** PROBLEM REQUIREMENTS **
Apart from the images, the records below need to be copied exactly.

**** GIVEN RECORDS

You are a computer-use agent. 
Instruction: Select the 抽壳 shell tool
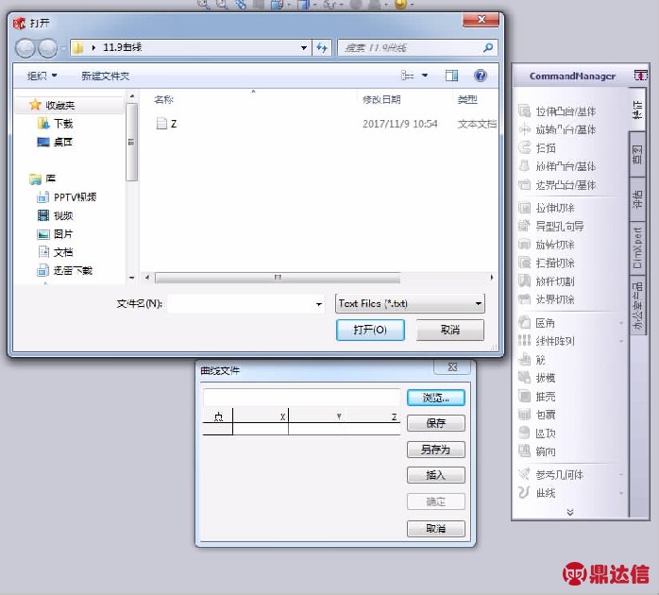tap(545, 397)
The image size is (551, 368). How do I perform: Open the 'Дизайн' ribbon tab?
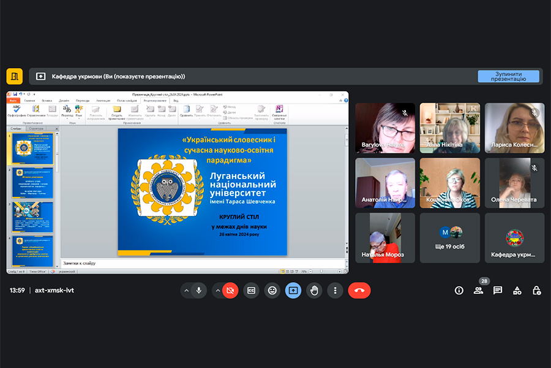click(x=64, y=101)
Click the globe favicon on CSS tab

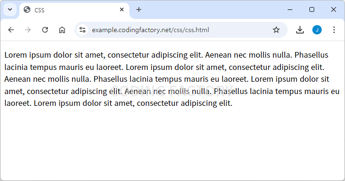click(x=27, y=9)
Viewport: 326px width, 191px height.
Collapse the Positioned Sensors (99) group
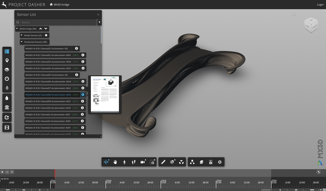click(22, 42)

********

** SOLVED PROBLEM **
You are a computer-use agent. 
Instruction: Select the 抽壳 shell tool
tap(545, 397)
The image size is (551, 368). How do I perform: Open the 'Дизайн' ribbon tab?
click(x=64, y=101)
Click the globe favicon on CSS tab

click(x=27, y=9)
Viewport: 326px width, 191px height.
Collapse the Positioned Sensors (99) group
click(22, 42)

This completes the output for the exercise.